У самого моста, где кончался спуск, общество нагнало тарантас, возле которого стояла Марина Абрамовна, глядя, как Никитушка отцеплял от колеса тормоз, прилаженный еще по допотопному манеру.

— Здорово, ребятки! — крикнул Егор Николаевич, поравнявшись с тарантасом.

— Здравствуйте, батюшка Егор Николаевич! — отозвались Никитушка и Марина Абрамовна, устремляясь поцеловать барскую руку.

— Здравствуй, Марина Мнишек * , здравствуй, Никита Пустосвят, — говорил Бахарев, целуясь с слугами. — Как ехали?

— Ничего, батюшка, ехали слава богу.

— Ну ехали, так и поезжайте. Марш! — скомандовал он.

Тарантас поехал, стуча по мостовинам; господа пошли сбоку его по левую сторону, а Юстин Помада с неопределенным чувством одиночества, неумолчно вопиющим в человеке при виде людского счастия, безотчетно перешел на другую сторону моста и, крутя у себя перед носом сорванный стебелек подорожника, брел одиноко, смотря на мерную выступку усталой пристяжной.

«Что ж, — размышлял сам с собою Помада. — Стоит ведь вытерпеть только. Ведь не может же быть, чтоб на мою долю таки-так уж никакой радости, никакого счастья. Отчего?.. Жизнь, люди, встречи, ведь разные встречи бывают!.. Случай какой-нибудь неожиданный… ведь бывают же всякие случаи…»

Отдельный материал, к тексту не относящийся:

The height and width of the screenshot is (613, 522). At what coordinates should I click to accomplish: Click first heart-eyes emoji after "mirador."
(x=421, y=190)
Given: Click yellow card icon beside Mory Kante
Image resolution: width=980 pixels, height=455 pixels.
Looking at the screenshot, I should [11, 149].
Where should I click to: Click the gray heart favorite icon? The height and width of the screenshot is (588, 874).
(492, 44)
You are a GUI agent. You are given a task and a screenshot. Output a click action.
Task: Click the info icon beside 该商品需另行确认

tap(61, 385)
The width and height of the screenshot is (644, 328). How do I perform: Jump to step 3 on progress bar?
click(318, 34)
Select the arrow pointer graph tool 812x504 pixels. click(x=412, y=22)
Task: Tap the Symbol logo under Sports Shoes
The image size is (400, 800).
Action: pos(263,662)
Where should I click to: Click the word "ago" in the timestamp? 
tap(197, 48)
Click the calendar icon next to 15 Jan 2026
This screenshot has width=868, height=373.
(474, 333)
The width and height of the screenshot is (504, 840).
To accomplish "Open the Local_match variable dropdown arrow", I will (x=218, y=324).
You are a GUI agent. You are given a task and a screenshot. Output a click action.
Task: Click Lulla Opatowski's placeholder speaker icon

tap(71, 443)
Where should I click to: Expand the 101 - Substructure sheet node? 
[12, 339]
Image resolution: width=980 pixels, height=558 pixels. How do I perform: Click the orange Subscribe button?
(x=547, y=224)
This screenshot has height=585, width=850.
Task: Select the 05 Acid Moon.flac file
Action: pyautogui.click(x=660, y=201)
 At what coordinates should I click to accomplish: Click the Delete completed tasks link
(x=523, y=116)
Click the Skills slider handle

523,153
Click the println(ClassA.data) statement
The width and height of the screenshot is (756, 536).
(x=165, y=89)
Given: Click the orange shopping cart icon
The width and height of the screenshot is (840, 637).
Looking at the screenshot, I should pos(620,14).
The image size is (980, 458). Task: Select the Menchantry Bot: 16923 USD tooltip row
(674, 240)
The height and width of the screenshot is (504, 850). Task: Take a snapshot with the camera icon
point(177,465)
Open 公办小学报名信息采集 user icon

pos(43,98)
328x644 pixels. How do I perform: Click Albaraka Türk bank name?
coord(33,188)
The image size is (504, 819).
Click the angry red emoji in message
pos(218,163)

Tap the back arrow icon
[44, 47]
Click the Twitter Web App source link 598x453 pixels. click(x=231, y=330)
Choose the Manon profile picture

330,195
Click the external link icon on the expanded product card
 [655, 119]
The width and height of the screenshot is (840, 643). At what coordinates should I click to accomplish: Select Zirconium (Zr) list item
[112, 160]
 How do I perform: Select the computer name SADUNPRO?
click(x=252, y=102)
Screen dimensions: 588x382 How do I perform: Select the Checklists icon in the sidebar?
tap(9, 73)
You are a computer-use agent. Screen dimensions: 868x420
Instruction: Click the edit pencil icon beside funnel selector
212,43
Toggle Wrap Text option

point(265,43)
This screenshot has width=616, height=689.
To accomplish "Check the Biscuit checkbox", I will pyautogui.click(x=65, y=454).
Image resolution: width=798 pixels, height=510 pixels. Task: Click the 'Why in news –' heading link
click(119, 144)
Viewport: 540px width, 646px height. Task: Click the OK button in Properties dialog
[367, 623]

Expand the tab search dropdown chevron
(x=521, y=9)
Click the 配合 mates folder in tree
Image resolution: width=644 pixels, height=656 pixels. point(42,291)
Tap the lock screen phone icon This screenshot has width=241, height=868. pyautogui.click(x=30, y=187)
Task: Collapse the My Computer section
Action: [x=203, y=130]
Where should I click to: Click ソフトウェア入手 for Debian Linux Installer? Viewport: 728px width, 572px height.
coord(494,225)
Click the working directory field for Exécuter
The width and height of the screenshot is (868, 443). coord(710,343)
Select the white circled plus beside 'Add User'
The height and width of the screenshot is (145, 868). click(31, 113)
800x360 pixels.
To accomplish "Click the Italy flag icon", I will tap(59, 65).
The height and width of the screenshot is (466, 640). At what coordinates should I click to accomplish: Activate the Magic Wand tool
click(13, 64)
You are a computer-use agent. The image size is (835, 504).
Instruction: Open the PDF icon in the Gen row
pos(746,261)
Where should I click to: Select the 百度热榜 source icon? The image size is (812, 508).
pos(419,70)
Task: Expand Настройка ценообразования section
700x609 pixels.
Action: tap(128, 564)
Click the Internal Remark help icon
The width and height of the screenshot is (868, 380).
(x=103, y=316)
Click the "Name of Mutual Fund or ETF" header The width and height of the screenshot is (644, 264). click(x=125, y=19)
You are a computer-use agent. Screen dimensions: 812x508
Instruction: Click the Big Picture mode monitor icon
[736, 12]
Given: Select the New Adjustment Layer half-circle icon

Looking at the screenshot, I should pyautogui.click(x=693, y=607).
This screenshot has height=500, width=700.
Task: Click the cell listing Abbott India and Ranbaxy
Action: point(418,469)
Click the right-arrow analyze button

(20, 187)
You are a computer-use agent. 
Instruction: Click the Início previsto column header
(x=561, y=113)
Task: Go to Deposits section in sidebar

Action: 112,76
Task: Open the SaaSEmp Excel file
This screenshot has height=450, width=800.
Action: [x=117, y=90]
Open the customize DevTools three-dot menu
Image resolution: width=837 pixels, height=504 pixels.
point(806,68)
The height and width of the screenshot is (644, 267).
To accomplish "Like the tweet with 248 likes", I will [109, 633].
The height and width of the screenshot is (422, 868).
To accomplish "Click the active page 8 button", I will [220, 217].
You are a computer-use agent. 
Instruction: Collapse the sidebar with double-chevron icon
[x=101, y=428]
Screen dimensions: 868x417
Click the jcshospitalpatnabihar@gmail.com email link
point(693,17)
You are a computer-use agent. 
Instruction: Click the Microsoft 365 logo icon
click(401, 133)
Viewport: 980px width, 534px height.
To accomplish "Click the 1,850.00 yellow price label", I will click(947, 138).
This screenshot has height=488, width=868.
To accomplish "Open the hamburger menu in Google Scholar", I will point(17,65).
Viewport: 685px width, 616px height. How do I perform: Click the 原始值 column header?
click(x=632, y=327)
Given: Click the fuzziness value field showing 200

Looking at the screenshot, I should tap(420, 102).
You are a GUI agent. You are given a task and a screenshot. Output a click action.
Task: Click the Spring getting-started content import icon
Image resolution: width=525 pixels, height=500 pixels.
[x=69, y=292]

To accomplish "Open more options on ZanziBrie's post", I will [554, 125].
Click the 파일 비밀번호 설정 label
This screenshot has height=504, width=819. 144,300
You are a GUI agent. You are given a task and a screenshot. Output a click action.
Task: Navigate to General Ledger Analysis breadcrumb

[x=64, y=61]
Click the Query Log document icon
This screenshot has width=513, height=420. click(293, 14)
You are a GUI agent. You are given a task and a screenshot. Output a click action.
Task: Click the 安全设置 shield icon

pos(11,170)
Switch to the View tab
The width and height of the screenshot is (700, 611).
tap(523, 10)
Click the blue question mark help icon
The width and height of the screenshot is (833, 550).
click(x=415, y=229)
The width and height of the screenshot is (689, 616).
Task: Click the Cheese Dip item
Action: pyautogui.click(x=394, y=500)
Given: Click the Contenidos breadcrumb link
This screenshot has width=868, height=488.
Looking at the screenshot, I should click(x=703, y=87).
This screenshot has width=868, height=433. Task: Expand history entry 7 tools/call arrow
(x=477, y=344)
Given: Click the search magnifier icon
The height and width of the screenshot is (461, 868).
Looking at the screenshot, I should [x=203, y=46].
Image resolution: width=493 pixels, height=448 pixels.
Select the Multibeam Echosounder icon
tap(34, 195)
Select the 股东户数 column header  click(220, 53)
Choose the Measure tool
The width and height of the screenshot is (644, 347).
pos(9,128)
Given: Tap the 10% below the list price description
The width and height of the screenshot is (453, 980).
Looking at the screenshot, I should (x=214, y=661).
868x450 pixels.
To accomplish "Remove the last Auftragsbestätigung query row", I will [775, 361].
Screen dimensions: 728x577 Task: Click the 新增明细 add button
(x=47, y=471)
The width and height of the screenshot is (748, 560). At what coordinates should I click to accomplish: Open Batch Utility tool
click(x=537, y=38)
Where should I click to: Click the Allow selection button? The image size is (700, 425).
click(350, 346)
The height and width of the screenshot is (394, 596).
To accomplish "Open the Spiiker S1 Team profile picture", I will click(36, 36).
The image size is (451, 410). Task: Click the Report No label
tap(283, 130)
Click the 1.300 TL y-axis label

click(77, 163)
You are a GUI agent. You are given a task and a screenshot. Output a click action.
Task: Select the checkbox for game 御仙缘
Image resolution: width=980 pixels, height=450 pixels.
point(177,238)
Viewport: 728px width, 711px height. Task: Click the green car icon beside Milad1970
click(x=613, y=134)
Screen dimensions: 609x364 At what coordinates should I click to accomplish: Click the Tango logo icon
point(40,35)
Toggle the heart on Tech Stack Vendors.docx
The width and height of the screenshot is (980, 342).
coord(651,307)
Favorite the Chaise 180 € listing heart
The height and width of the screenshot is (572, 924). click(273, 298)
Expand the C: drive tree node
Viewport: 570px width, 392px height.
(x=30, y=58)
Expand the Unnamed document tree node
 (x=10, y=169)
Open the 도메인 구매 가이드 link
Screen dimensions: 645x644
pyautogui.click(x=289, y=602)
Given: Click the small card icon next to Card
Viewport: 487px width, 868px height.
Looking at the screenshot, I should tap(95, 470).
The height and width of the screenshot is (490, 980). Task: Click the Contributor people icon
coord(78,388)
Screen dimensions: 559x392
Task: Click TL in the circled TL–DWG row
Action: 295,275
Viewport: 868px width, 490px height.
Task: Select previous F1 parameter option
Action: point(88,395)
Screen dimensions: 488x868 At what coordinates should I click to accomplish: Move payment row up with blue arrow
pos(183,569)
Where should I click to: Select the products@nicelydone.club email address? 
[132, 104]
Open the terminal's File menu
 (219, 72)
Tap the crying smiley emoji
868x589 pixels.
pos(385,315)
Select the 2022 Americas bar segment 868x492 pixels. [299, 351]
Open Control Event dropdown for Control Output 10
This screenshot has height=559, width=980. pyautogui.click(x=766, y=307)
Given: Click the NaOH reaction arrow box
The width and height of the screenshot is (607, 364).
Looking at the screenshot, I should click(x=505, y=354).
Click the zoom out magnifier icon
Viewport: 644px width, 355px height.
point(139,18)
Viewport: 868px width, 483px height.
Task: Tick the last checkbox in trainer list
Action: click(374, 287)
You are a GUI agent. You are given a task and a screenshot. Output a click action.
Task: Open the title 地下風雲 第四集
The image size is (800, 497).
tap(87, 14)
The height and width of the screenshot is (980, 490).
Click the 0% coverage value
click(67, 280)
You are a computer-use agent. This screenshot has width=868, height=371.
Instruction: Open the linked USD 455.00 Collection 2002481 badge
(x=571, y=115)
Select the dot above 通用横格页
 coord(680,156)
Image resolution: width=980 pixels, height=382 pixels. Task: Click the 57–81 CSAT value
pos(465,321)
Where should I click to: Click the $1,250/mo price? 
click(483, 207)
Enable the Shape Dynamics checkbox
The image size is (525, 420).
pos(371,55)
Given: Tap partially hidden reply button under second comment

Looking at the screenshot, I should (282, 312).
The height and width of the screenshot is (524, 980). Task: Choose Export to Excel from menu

Эти размышления Помады были неожиданно прерваны молнией, блеснувшей справа из-за частокола бахаревского сада, и раздавшимся тотчас же залпом из пяти ружей. Лошади храпнули, метнулись в сторону, и, прежде чем Помада мог что-нибудь сообразить, взвившаяся на дыбы пристяжная подобрала его под себя и, обломив утлые перила, вместе с ним свалилась с моста в реку.

— Что такое? что такое? — Режьте скорей постромки, — крикнул Бахарев, подскочив к испуганным лошадям и держа за повод дрожащую коренную, между тем как упавшая пристяжная барахталась, стоя по брюхо в воде, с оторванным поводом и одною только постромкою. Набежали люди, благополучно свели с моста тарантас и вывели, не входя вовсе в воду, упавшую пристяжную.

— Водить ее, водить теперь, гонять: она напилась воды горячая! — кричал старый кавалерист.

— Слушаем, батюшка, погоняем.

— Слушаем! что наделали? Черти!

— Мы, Егор Николаевич, выслушамши ваше приказание…

— Что приказание? — кричал рассерженный и сконфуженный старик.

— Так как было ваше на то приказание.

— Какое мое приказание? — Такого приказания не было.

— Выпалить приказывали-с.

— Выпалить — ну что же! Где я приказывал выпалить? — Я приказал салют сделать, как с моста съедут, а вы…

— Не спопашилисъ, Егор Николаевич.

Тем и кончилось дело на чистом воздухе. В большой светлой зале сконфуженного Егора Николаевича встретил улыбающийся Гловацкий.

— Ну что, обморок небось? — спросил его вполголоса Бахарев.

— Ничего, ничего, — отвечал Гловацкий, — все уж прошло; дети умываться пошли. Все прошло.

— Ну-у, — Бахарев перекрестился и проговорив: — слава в вышних богу, что на земле мир, — бросил на стол свою фуражку.